To be done: Could you write out, word for word, the lines of the data from the one containing "Where should I click to: Close" through the one containing "[x=765, y=378]", with both of those lines included?

-*-

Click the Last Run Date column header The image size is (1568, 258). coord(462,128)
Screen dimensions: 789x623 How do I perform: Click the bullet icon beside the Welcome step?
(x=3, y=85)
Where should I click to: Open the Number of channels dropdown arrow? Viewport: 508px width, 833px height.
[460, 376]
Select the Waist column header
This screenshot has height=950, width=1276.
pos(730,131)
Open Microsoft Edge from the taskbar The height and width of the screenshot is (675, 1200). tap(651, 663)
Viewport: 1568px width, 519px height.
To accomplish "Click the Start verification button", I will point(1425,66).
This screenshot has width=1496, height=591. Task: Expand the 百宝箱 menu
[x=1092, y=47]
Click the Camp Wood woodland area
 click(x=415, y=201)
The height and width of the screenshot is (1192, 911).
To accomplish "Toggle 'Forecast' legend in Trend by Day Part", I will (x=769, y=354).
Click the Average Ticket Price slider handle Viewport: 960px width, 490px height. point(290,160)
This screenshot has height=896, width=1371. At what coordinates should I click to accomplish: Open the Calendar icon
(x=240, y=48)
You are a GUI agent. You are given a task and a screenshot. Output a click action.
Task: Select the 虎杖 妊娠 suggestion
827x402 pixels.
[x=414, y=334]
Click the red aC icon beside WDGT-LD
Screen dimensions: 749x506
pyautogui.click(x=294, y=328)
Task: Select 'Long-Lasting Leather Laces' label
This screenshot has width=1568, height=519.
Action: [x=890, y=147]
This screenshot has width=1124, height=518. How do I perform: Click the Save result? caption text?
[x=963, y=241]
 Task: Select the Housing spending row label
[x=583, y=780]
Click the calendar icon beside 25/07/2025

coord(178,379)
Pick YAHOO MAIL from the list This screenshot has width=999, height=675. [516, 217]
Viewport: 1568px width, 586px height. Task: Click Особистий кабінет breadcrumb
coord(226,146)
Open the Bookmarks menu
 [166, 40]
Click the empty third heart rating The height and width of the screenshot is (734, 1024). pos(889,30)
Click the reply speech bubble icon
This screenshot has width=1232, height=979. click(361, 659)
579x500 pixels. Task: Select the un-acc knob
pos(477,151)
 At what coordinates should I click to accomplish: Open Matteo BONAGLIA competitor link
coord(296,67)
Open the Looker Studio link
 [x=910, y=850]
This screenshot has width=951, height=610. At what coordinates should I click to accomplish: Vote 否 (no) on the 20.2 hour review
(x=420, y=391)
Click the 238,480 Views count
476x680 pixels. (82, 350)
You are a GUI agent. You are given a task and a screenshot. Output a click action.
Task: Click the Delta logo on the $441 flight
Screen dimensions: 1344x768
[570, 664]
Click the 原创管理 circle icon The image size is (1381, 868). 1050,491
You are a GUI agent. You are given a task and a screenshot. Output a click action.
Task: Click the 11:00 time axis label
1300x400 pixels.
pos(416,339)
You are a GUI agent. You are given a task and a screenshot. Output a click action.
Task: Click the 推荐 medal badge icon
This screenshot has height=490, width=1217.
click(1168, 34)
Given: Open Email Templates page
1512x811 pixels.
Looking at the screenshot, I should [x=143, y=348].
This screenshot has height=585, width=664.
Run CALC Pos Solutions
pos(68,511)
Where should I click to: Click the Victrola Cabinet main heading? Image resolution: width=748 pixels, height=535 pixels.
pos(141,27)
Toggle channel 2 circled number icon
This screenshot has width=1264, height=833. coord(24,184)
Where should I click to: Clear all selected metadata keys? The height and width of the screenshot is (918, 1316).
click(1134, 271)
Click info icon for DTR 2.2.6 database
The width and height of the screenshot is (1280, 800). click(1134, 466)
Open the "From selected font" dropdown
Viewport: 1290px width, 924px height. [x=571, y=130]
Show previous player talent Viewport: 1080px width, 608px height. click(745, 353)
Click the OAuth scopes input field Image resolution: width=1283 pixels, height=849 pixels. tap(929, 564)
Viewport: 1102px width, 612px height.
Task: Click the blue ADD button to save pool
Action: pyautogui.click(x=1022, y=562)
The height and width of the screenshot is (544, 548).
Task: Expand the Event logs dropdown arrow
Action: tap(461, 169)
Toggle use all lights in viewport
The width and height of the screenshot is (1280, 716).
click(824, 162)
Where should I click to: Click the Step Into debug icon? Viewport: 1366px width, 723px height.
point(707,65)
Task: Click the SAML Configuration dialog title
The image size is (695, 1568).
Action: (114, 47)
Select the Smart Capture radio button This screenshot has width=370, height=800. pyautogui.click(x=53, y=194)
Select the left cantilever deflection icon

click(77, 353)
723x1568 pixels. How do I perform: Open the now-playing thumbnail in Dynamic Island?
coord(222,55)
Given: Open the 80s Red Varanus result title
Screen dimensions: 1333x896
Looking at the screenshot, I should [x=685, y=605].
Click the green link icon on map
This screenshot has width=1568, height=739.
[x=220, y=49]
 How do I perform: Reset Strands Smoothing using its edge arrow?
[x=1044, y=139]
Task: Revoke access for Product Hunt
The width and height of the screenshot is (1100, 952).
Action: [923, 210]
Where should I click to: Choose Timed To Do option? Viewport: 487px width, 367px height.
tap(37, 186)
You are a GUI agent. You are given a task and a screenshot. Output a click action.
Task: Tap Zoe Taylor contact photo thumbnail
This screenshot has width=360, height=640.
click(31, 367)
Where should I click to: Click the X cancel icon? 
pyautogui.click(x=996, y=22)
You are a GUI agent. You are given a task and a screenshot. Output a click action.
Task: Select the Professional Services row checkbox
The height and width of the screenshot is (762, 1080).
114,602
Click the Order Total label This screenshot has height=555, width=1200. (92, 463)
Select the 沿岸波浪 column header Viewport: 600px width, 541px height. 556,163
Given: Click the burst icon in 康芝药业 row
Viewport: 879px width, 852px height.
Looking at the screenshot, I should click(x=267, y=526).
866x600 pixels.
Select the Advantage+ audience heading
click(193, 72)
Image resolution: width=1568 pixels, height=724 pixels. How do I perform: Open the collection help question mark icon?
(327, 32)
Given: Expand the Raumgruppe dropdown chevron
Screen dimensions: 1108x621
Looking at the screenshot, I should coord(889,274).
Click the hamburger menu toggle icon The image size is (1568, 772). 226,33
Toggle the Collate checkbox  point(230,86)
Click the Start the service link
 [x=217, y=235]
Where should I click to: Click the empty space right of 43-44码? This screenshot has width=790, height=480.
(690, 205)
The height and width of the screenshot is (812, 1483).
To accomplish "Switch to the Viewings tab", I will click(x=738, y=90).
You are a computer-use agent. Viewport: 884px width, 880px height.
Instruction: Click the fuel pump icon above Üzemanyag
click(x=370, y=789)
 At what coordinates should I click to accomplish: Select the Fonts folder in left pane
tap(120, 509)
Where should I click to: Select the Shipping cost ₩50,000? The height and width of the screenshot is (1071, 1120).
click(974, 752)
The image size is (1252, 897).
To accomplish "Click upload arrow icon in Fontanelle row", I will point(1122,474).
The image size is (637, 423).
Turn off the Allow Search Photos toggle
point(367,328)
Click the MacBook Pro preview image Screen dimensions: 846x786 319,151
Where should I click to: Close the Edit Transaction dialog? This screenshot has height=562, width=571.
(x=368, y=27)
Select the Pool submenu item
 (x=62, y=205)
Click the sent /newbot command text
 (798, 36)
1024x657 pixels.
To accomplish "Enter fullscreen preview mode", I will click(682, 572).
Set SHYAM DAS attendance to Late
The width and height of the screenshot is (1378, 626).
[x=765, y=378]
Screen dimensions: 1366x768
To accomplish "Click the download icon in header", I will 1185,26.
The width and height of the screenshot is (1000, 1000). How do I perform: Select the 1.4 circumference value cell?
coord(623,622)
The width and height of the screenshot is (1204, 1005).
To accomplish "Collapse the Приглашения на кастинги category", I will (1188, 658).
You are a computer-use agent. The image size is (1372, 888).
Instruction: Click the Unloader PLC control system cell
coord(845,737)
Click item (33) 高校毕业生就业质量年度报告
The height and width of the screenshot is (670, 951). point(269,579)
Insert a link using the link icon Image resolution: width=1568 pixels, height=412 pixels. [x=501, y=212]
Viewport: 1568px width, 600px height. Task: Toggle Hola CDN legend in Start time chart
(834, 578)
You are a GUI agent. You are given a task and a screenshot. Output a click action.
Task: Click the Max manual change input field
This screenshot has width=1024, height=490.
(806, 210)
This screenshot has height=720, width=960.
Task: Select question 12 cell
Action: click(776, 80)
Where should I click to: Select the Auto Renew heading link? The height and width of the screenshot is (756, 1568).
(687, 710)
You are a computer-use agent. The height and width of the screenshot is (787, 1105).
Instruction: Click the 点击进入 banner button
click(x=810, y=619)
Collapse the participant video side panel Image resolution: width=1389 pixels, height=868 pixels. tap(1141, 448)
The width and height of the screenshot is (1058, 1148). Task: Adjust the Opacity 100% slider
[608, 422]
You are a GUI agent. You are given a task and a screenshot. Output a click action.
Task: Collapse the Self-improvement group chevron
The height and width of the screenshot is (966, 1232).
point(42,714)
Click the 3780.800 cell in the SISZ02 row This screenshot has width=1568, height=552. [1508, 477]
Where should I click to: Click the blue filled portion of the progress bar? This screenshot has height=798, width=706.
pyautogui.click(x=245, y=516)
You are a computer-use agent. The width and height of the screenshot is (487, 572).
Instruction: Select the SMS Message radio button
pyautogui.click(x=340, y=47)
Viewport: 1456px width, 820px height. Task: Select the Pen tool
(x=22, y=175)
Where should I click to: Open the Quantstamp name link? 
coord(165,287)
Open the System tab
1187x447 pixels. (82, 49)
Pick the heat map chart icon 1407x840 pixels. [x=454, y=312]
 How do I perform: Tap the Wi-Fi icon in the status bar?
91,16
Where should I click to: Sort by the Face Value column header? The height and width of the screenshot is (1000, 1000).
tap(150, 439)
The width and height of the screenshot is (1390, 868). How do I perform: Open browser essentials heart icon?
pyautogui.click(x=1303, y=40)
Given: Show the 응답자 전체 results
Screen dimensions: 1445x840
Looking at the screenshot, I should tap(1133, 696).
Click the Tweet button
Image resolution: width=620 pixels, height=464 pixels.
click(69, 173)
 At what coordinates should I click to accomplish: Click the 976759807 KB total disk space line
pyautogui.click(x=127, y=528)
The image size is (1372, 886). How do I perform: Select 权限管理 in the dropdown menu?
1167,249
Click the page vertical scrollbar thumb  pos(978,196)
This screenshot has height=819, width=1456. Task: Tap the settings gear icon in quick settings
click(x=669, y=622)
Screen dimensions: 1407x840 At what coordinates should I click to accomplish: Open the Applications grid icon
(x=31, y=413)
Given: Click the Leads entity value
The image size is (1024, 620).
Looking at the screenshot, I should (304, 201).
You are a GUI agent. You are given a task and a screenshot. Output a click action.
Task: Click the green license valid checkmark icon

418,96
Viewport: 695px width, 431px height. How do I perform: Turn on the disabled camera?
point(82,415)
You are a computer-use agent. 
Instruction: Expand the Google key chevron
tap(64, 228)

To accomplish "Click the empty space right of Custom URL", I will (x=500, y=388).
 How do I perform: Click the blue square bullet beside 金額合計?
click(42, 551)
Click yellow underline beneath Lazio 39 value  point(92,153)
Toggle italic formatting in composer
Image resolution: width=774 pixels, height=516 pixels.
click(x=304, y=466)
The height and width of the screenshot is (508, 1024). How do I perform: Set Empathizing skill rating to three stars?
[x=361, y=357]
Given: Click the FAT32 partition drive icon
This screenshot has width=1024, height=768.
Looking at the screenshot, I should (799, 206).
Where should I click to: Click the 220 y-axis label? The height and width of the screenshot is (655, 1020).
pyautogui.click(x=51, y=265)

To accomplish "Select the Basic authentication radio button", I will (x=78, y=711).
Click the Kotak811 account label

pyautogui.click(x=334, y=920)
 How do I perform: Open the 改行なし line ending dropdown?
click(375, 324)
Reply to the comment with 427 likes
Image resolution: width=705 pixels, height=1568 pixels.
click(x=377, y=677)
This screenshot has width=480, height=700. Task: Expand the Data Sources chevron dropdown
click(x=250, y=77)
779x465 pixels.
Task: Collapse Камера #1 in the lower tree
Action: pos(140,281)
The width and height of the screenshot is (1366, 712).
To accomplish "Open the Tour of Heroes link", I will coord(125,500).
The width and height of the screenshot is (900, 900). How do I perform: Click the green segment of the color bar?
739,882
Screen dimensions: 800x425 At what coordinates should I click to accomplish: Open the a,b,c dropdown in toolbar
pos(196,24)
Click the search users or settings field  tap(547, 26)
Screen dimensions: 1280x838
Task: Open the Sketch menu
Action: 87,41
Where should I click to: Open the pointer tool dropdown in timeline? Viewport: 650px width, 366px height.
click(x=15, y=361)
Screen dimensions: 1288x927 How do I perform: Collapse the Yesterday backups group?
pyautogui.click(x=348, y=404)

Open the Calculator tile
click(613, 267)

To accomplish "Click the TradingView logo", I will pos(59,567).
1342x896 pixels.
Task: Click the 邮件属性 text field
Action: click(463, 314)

-*-

The solution:
Where should I click to: Close the Edit Transaction dialog? This screenshot has height=562, width=571.
(x=368, y=27)
Select the Pool submenu item
 (x=62, y=205)
Click the sent /newbot command text
 (798, 36)
1024x657 pixels.
To accomplish "Enter fullscreen preview mode", I will click(682, 572).
Set SHYAM DAS attendance to Late
The width and height of the screenshot is (1378, 626).
[x=765, y=378]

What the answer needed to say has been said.